Jamie Notter said...

Okay, I don't exactly consider myself a "theorist," but I've certainly done a lot of reading, and this is the first I've heard of Generation Jones. Here's the bottom line: you can take any time period of any length, and then ask people who were born in that period a bunch of questions, and the research is guaranteed to generate some kind of profile.

So what? We're treating this as some kind of problem that requires objective proof to be solved. This is bigger picture than that. It's fine if you want to slice demographic data and identify research-based trends. I think that's different, though, than generational research. Not worse, per se, but different. I don't think generational trends can be proved by research that shows 63.2% of those surveyed agree with statement x.

steveroesler said...

Jamie,

I'm surprised that the stereotypical descriptions of the entire population of Generation Whatever haven't been labelled as some kind of "ism" by the PC police. Apparently, the same rules that apply to other populations don't apply to generations.

I'd add more but I'm too busy fouling up the Boomer stats while Tweeting and listening to Coldplay.

Jamie Notter said...

Ha! Yes, one of my biggest generational lessons is to NOT apply the generalizations to specific individuals, which seems to be an American pasttime. But I still think the generalizations are valid, as long as you keep them at that level. Same is true for many generalizations about gender or other cultural groups. The "ism" part comes in when there is historical and current oppression of one group, which I don't think particularly happens across generations.

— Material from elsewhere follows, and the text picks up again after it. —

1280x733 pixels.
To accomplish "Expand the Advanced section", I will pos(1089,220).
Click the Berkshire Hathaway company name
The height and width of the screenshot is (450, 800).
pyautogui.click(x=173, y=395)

Shelly Alcorn, CAE said...

I can't stop thinking about this post. I ran across the Generation Jones theory a while ago and found it interesting on some levels. It seems natural that during any transition, sociologial or otherwise, there will be a period that feels a little strange and those in the transitional phase will not feel wholly connected to either what came before or after.

That being said, does anyone remember the "Yuppie" phenomenon? Those Alex Keaton, Reagan loving, Wall Street obsessed folks who came in between Boomers and Xers and were pretty much roundly rejected by both? Is that demographic the ones who are laying claim to Generation Jones now?

I don't have an answer for the question and it's just a theory I am kind of noodling on. I'm not even sure why I think it's important. But that's cuz I'm X I guess. :))

Eric Lanke said...

I don't know if today's Jonesers are yesterday's Yuppies, but the idea that they don't fit in with the Boomers or the Xers certainly aligns with my theory. If they are the ex-Yuppies, then maybe the Jones movement is in part a rebellion against that earlier rejection. Their rhetoric certainly seems bent on distancing themselves from either group.

roadkills-r-us said...

I was born in 1955. And I'm jonesing for everyone to quit trying to put people in boxes!